TASK DETAILS
All of the entries need to be set down exactly as they read.

┌─ SUPPLIED RECORDS

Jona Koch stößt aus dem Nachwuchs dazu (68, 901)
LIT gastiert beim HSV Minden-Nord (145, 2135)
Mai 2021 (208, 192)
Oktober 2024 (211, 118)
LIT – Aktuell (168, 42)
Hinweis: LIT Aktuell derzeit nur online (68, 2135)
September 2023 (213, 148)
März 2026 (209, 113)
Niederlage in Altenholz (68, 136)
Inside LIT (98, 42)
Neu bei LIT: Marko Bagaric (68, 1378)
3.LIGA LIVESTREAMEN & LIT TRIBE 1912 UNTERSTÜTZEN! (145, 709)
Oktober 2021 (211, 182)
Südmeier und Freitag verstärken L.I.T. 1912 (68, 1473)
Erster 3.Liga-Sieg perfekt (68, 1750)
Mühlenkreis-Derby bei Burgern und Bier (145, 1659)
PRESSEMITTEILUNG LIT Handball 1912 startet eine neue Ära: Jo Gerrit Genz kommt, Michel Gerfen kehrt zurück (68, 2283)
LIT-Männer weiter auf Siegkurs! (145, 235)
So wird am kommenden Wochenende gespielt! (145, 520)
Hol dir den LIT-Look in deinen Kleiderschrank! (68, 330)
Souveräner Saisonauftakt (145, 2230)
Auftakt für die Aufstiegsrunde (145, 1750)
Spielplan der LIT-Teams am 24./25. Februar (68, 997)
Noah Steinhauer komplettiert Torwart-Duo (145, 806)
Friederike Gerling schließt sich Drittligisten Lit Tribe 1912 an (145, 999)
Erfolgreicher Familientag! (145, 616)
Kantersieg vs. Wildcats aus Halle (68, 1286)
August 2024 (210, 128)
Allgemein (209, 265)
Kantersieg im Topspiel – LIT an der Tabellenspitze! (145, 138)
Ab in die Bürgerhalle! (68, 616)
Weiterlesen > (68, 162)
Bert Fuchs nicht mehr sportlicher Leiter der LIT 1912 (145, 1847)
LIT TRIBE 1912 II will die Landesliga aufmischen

└─

SOLUTION
Jona Koch stößt aus dem Nachwuchs dazu (68, 901)
LIT gastiert beim HSV Minden-Nord (145, 2135)
Mai 2021 (208, 192)
Oktober 2024 (211, 118)
LIT – Aktuell (168, 42)
Hinweis: LIT Aktuell derzeit nur online (68, 2135)
September 2023 (213, 148)
März 2026 (209, 113)
Niederlage in Altenholz (68, 136)
Inside LIT (98, 42)
Neu bei LIT: Marko Bagaric (68, 1378)
3.LIGA LIVESTREAMEN & LIT TRIBE 1912 UNTERSTÜTZEN! (145, 709)
Oktober 2021 (211, 182)
Südmeier und Freitag verstärken L.I.T. 1912 (68, 1473)
Erster 3.Liga-Sieg perfekt (68, 1750)
Mühlenkreis-Derby bei Burgern und Bier (145, 1659)
PRESSEMITTEILUNG LIT Handball 1912 startet eine neue Ära: Jo Gerrit Genz kommt, Michel Gerfen kehrt zurück (68, 2283)
LIT-Männer weiter auf Siegkurs! (145, 235)
So wird am kommenden Wochenende gespielt! (145, 520)
Hol dir den LIT-Look in deinen Kleiderschrank! (68, 330)
Souveräner Saisonauftakt (145, 2230)
Auftakt für die Aufstiegsrunde (145, 1750)
Spielplan der LIT-Teams am 24./25. Februar (68, 997)
Noah Steinhauer komplettiert Torwart-Duo (145, 806)
Friederike Gerling schließt sich Drittligisten Lit Tribe 1912 an (145, 999)
Erfolgreicher Familientag! (145, 616)
Kantersieg vs. Wildcats aus Halle (68, 1286)
August 2024 (210, 128)
Allgemein (209, 265)
Kantersieg im Topspiel – LIT an der Tabellenspitze! (145, 138)
Ab in die Bürgerhalle! (68, 616)
Weiterlesen > (68, 162)
Bert Fuchs nicht mehr sportlicher Leiter der LIT 1912 (145, 1847)
LIT TRIBE 1912 II will die Landesliga aufmischen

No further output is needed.